= Irish Independent Albums Chart =

Music chart

The Irish Independent Albums Chart (also known as Independent Artist Albums or Top 20 Indie Albums) is a chart of best-selling independent album releases in Ireland. It is issued weekly by the Irish Recorded Music Association (IRMA) and complied on its behalf by GfK's Chart-Track until losing the contract at the end of 2016.

Chart rankings are based upon album sales compiled through electronically captured retail data each day from retailers' EPOS systems and certain digital retailers. Sales from major retailers, including HMV, Virgin, Tower and Golden Discs, were once excluded from the chart but data from major retailers and over forty other independent retailers now compose the chart.
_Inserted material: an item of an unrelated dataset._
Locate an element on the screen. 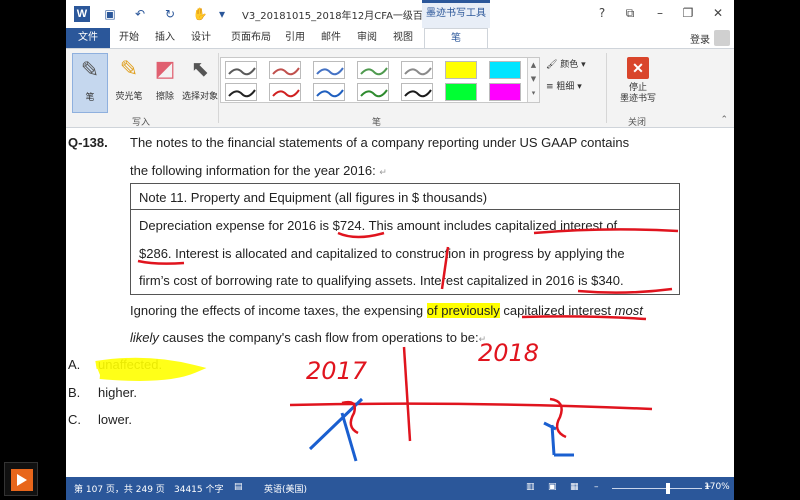 This screenshot has height=500, width=800. pen-color-dropdown: 🖌 颜色 ▾ is located at coordinates (566, 64).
As of the issue dated 18 September 2026, the current number-one album on the chart is Romance by Fontaines D.C..

==Publication==
A new chart is compiled and released to the public by IRMA each Friday at 15:00 GMT. Each chart is dated with the "week-ending" database of the previous Thursday. Midweek versions of the chart are produced every day, allowing record companies and retailers to track sales trends. Upon its publication, The Irish Independent Albums Chart is released as a Top 20—featuring the twenty best-selling independent albums. However, Chart-Track's online archive only documents the top ten albums from each particular week.